◆ **Extract**:
========
But that’s the aim Queen Elizabeth Country Park bosses have set themselves.

They want visitors to walk or cycle one of the trails at the park near Clanfield, for a small donation and have the distance added to a running total.

The aim is to reach the 3,975-mile distance from the park to its twin Queen Elizabeth National Park in the African country.

‘The event is not just about fundraising, it’s a family day out and it’s a chance for the local schools that are involved in the twinning project to showcase all the work they have been doing,’ said Steve Peach, senior ranger at QECP.

The money raised on the day will go towards building an environmental education centre in the Ugandan park.

‘Environmental education is incredibly important in Uganda for a number of reasons,’ added Steve, 54.
========
◆ **Source material**:

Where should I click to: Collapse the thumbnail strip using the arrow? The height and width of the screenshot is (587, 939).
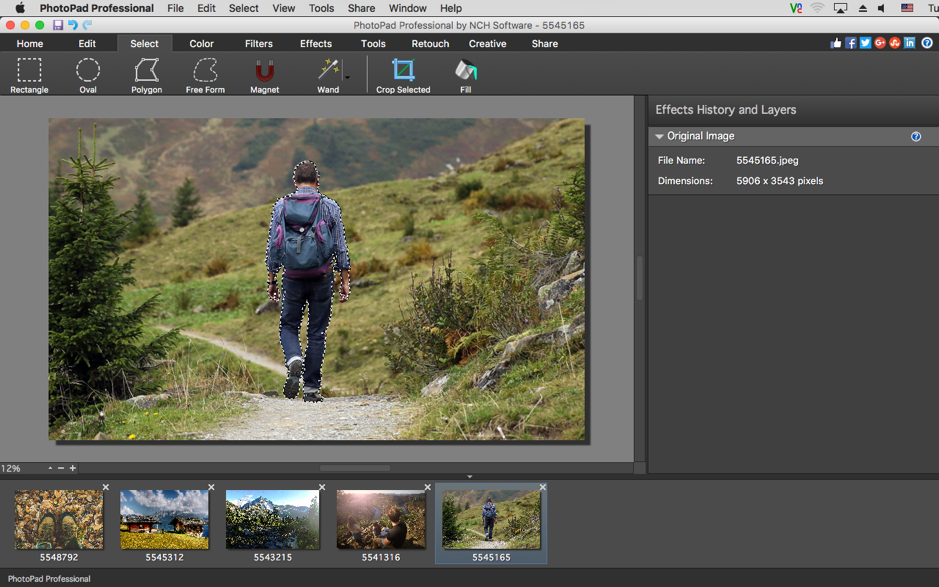[469, 477]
========
◆ **Tasks to perform**:
**A.** Translate this sentence from the piece about the Queen Elizabeth Country Park fundraiser into Spanish: "The money raised on the day will go towards building an environmental education centre in the Ugandan park."
**B.** Continue the piece about the Queen Elizabeth Country Park fundraiser, starting right after its final sentence.

◆ **Responses**:
**A.** El dinero recaudado ese día se destinará a la construcción de un centro de educación ambiental en el parque ugandés.

**B.**
‘Most important is that the parks there are not fenced in so the opportunity for there to be conflict between the local population and the animals is quite great.’

The Queen Elizabeth Parks Twinning Project has evolved considerably since it started more than 14 years ago.

It has seen a number of exchange visits between the UK and Uganda, the most recent being in the summer of 2014 when a group of nine volunteers travelled to Uganda.

They included representatives from some of the twinned UK schools – Clanfield, Liss and Hart Plain Junior Schools – and the teachers visited their twinned Ugandan schools.

The Walk to Uganda will takes place on Saturday, May 9, and Sunday, May 10.